Date: 2022-03-07 02:53 am (UTC)
rhysiana: Iris Triwing Temari stitched by me (Default)
From: [personal profile] rhysiana
I should look into that book! I've been to West Lake -- I feel like I should know more about it. And feats of engineering throughout history are always fascinating.

The main thing they're building in Luoyang is the giant Buddha/temple I assume the empress really did commission, because it seems to feature in all the fiction set in her reign, the Detective Dee movies being the main other ones I've seen.

Date: 2022-03-07 05:29 pm (UTC)
rhysiana: Iris Triwing Temari stitched by me (Default)
From: [personal profile] rhysiana
Oh, they're at NCSU! Now I extra have to read it. Thank you for the link!

Date: 2022-03-09 05:08 pm (UTC)
cortue: sunlight showing through trees (Default)
From: [personal profile] cortue
Oh I've also been to West Lake and would be very interested to hear more about the position of engineers in the past. Thanks for the rec :D

Date: 2022-06-12 01:23 pm (UTC)
blueshiftofdeath: walter white happily holding out a pizza (pleased)
From: [personal profile] blueshiftofdeath

Extraordinarily late but I had been reading this (super slowly.. it's denser than I expected) and thought I'd still share my responses as I go along!

My major takeaway from the chapter overall was that the imperial/literati tastes regarding inkstones are a reflection of the political context. Court inkstones appeared the way they did because of the way that imperial craftsman were trained and recruited at the time (a mix of people trained in-house, and master craftsman recruited from the outside) and because of the drive of the Emperor to have marketable branding and good PR (basically). Meanwhile, most literati were apparently totally unaffected, in terms of personal taste and opinion of inkstones, by imperial output. This seems to imply that despite the Emperors' efforts to be viewed as fellow scholars by the literati, they weren't viewed as real authorities on scholarly matters (like what stones make good inkstones and how inkstones should be stored). Although Manchus ruled the country, they failed to dictate its culture.

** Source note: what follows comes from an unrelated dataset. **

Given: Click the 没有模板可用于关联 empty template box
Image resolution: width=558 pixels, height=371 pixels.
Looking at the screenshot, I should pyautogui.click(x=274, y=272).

Liu Yuan was definitely The character of the chapter for me; he seems like an extreme guy and was entertaining to read about. I also thought the commentary about him being womanly was interesting (insight about gender roles at the time). The bit where the Emperor gifts him calligraphy, and Liu Yuan reacts by building a pavilion to house said calligraphy and then crafted an intricate, symbolically-rich ink cake depicting said calligraphy and said pavilion, killed me. His art also was awesome-- loved that ink cake, and his Luminous Dragons inkstone easily stands out the most to me so far. I love that kind of grandiose ornate object so it definitely appealed to me more than the more "chic" design of later ones.

Yongzheng, besides being probably the most objectively important character of the chapter and representing a lot of the dynamics between the court and society, stood out a lot to me because of how much of a familiar figure he was, like in terms of his personality and attitude. He really reminded me of Steve Jobs, which I was not expecting. The uncompromising vision... the fact that he couldn't actually blueprint everything himself and had to work by reacting to the difficult labor of his helpless subjects... the obsession with presentation and elegance..... the need to make his mark and stand out from his competitors with an identifiable brand... the demand that all of this be scalable such that it could be produced with a codified workflow... it's all there!

Tangential sparks of interest I had from this chapter: women's interaction with scholarship (I know men are the scholars, but my understanding is women of high standing women should also be able to write and paint; is this correct and if so, are there any differences in what inkstones would be appropriate to gift them?); non-inkstone reaction by literati to courtly tastes in matter of scholarship (Songhua stones didn't take hold, but what about painting styles, poetry, other elements of design?).